Cryptojacking malware was still prevalent in the quarter, with Monero-mining PsMiner malware being one of the standouts. The malware used brute force technique to infiltrate servers running Hadoop, ElasticSearch, Spring and ThinkPHP and then spread to the other servers.
Apple users were also not spared by the new malware, with one in particular, CookieMiner, proving to be a big menace. This malware was observed to steal data from some of the most popular services such as Binance, Bittrex, Bitstamp, Poloniex, MyEtherWallet and Coinbase. While it stole credentials so that the hackers could steal the cryptos owned by their victims, it also mined Koto, one of the lesser known darkcoins.

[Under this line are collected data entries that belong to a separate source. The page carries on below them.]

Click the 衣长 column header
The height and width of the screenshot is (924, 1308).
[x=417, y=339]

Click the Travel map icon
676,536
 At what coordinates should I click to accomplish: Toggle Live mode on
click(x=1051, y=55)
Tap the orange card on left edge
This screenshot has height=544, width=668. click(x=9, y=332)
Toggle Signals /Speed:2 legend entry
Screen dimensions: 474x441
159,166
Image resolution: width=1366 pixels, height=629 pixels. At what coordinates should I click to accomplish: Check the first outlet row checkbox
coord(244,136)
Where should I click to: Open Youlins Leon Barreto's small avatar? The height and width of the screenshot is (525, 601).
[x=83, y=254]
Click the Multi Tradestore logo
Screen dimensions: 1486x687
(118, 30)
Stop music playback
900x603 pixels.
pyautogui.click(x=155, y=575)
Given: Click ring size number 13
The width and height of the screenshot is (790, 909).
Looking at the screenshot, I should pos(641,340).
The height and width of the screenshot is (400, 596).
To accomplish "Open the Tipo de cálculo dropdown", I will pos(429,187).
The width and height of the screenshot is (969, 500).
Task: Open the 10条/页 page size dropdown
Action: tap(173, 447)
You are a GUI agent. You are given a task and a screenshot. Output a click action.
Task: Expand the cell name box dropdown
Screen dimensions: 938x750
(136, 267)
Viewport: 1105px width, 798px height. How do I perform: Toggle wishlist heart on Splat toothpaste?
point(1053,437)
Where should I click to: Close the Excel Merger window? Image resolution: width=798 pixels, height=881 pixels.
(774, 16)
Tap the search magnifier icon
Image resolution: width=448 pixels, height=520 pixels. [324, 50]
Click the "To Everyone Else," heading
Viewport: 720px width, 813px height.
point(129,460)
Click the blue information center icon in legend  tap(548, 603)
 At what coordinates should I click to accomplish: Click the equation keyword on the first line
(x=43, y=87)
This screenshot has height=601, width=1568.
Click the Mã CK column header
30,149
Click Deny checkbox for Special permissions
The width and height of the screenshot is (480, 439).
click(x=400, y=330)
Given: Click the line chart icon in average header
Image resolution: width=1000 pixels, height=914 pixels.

The hackers relied on patched flaws related to defects in Windows, Microsoft Office, Apple iOS and Think PHP.
McAfee’s chief scientist Raj Samani commented, “The impact of these threats is very real. It’s important to recognize that the numbers, highlighting increases or decreases of certain types of attacks, only tell a fraction of the story. Every infection is another business dealing with outages, or a consumer facing major fraud. We must not forget for every cyberattack, there is a human cost.”
The report also revealed that the company saw an average of 504 new threats per minute in Q1. Moreover, over 2.2 billion account credentials were published on the dark web over the quarter. 77% of the attacks relied on user actions such as clicking on a link to execute their campaigns.
As CoinGeek reported recently, French authorities recently shut down a cryptojacking botnet that had infected over 850,000 machines worldwide. The botnet had victims in over 140 countries, with a majority of the victims being from Latin America.